Suckers: How alternative medicine makes fools of us all
- Author: Rose Shapiro
- Language: English
- Subject: Alternative medicine
- Publisher: Harvill Secker
- Publication date: 2008
- Publication place: United Kingdom
- Pages: 304
- ISBN: 0-09-952286-1
- OCLC: 190777228

= Suckers (book) =

2008 book by Rose Shapiro

Suckers: How Alternative Medicine Makes Fools of Us All is a book about alternative medicine written by author and health journalist Rose Shapiro. It was published by Harvill Secker in 2008. It covers very similar ground to Simon Singh and Edzard Ernst's book Trick or Treatment?, but is written in a more journalistic and polemical style. It provides substantial detail regarding alternative treatments offered to cancer patients.

In the book, Shapiro stressed that homeopathy was not evidence-based medicine and said it should be removed from the National Health Service. Shapiro said that alternative medicine should be under “the same strictures as the pharmaceutical industry” and not be permitted to refer to treatments as 'food supplements'. She advised better enforcement of the Cancer Act, to protect patients from unscrupulous providers, and said the government should stop subsidizing universities that cover alternative medicine in their curriculum.

==Reception==
Suckers was reviewed by several writers in 2008.

Writing for The Guardian in February, Steven Poole described Suckers as a "vigorous polemic" against alternative medicine with the key theme that its practices (such as homeopathy and ear candling) are "not just stupid but dangerous."

Damian Thompson reviewed Suckers for The Daily Telegraph and said that Shapiro “expertly describes the pathology of medical counter knowledge".

Natalie Haynes, writing in New Humanist, described the book as a "potted history of alternative medicine, as well as a thorough rebuttal of it, and her research is both fascinating and illuminating." Haynes said that Shapiro harbored the greatest anger for "snake-oil merchants who knowingly prey on the weak", in particular those with terminal cancer.

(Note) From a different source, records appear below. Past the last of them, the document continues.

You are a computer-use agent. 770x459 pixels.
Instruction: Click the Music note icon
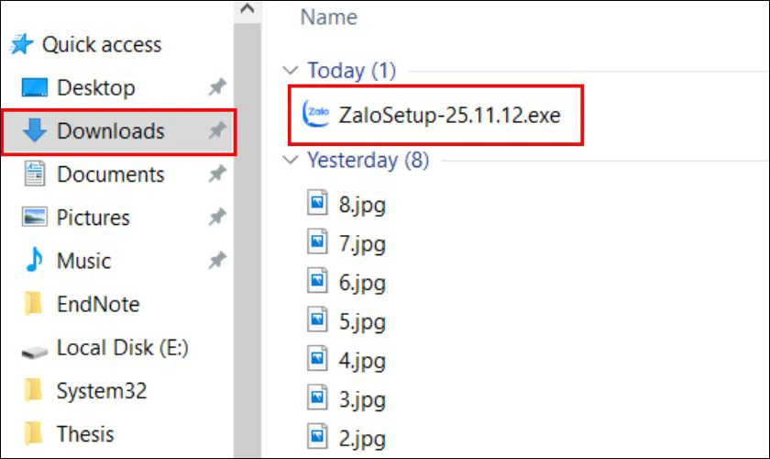coord(34,261)
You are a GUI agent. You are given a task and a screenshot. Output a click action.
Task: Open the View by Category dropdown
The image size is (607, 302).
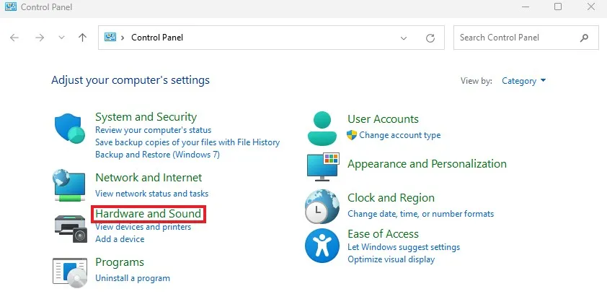[524, 81]
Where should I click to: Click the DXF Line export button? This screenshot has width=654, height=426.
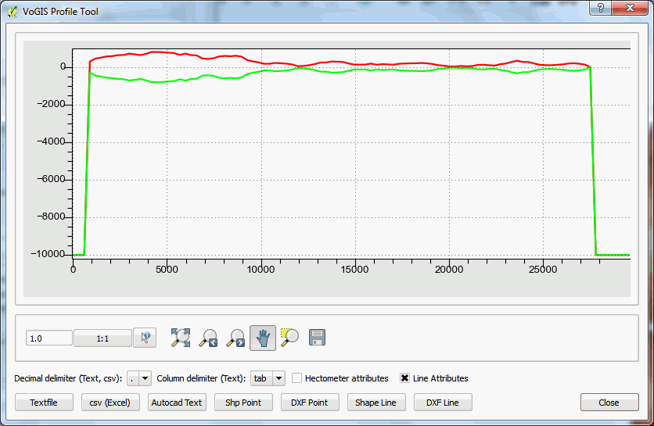point(443,403)
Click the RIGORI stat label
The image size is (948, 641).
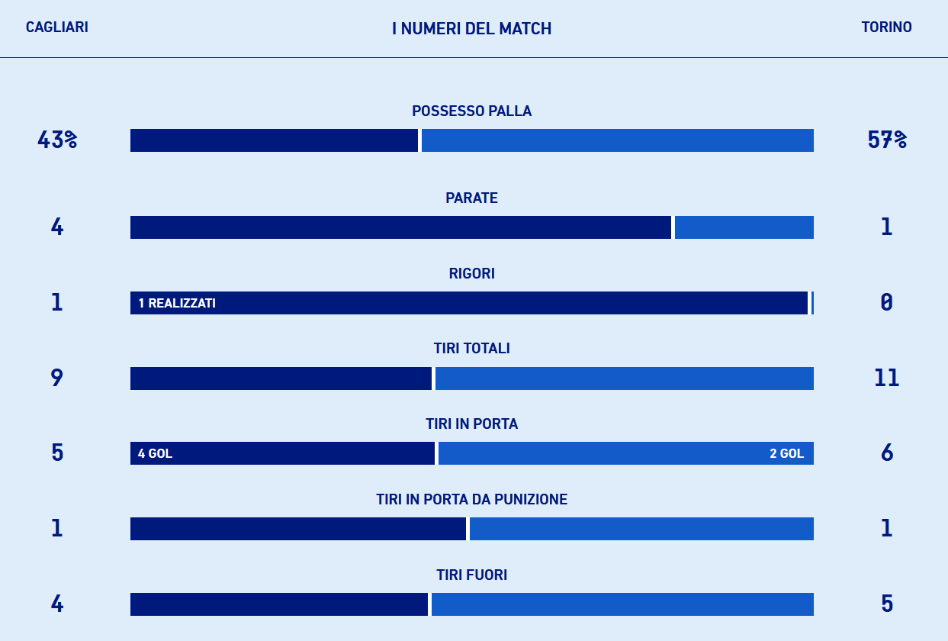pyautogui.click(x=471, y=274)
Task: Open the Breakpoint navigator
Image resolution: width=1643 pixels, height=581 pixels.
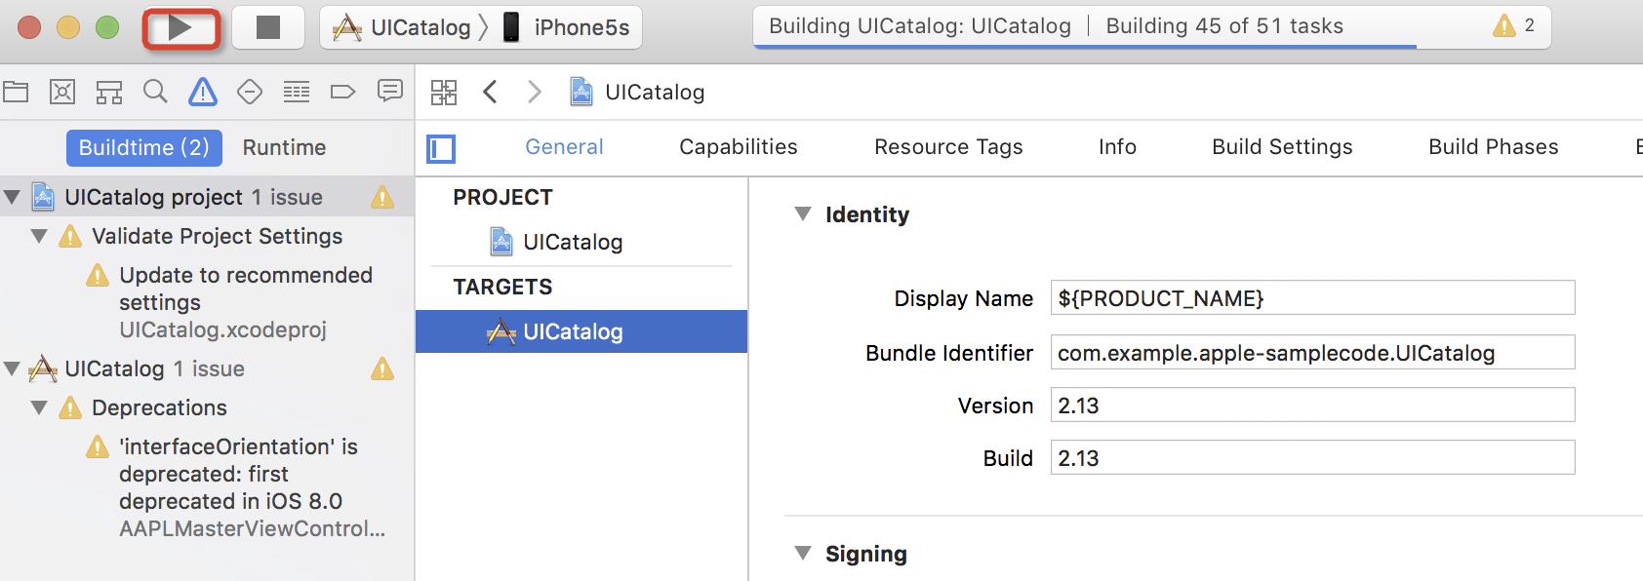Action: (x=343, y=93)
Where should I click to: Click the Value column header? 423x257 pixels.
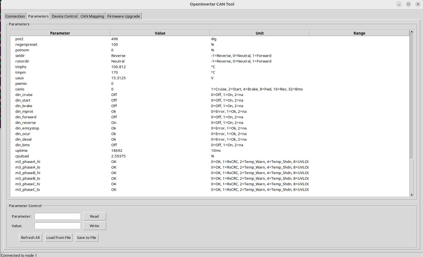point(160,33)
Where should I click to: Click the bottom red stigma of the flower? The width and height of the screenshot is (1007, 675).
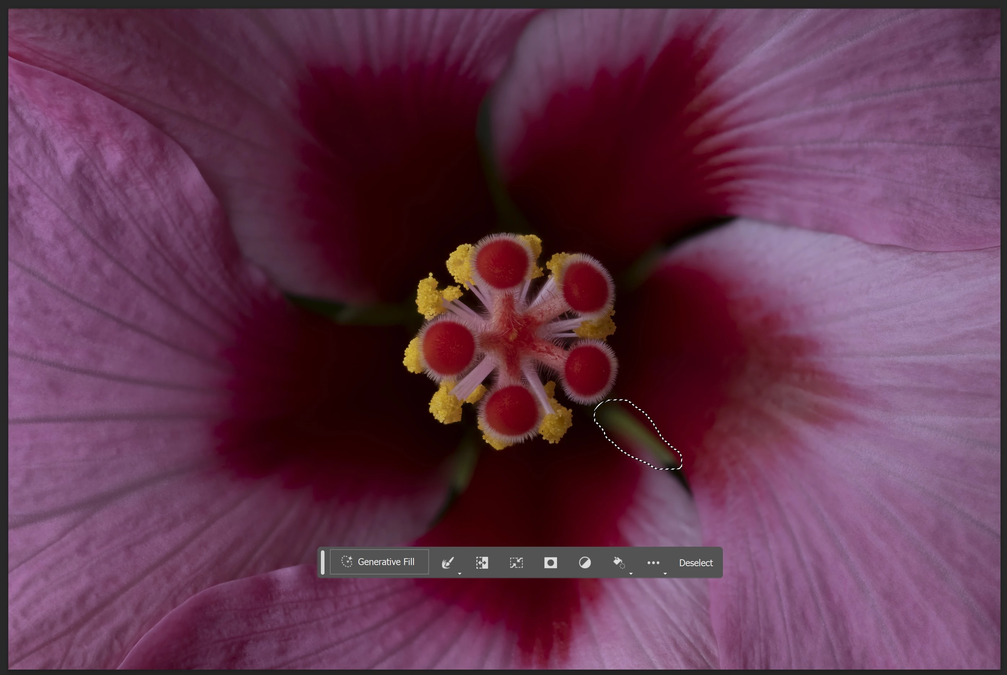coord(511,410)
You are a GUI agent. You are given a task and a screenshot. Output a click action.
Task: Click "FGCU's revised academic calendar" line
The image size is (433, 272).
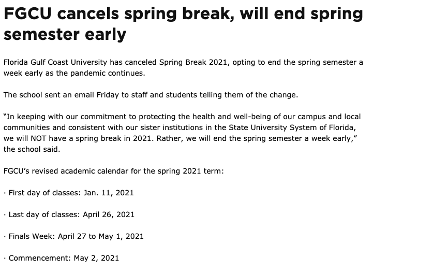click(72, 171)
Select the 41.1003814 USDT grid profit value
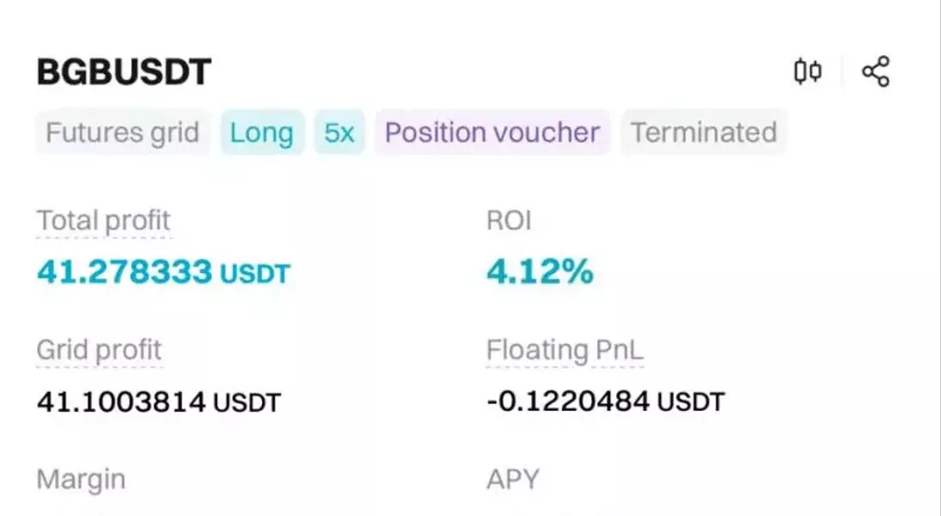 [158, 402]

Boyd Tonkin, then the literary editor for The Independent, called the book a "ferocious assault" on proponents of alternative medicine that was a "bracing tonic" but he criticized the tone of the writing for its "sneery arrogance that (as with the Ayurvedic tradition) can only bother to caricature its few substantial foes."

In a joint review of Suckers and Trick or Treatment?, Olivia Laing said Suckers was a "troubling book" filled with horror stories of alternative practitioners where Shapiro "takes a delight in exposing alternative medicine's wackier tenets". Laing said the book's title "casts consumers as gullible and practitioners as vampiric in a way that many will find intensely irritating" while both books harbor "an acute awareness of the need for medicine to be evidence-based, a belief shared by the more sensible alternative practitioners."

Simon Singh, co-author of Trick or Treatment?, said that although he shared Shapiro's "general skepticism" and found the book an "interesting read" he noted two weaknesses. Singh said Shapiro takes a "very aggressive stance against alternative medicine" using a title that is designed to be hostile and second, that she "tends to focus on the truly wacky end of the alternative spectrum" and does not "devote enough space to more complex and subtle issues surrounding some of the more sensible forms of alternative medicine."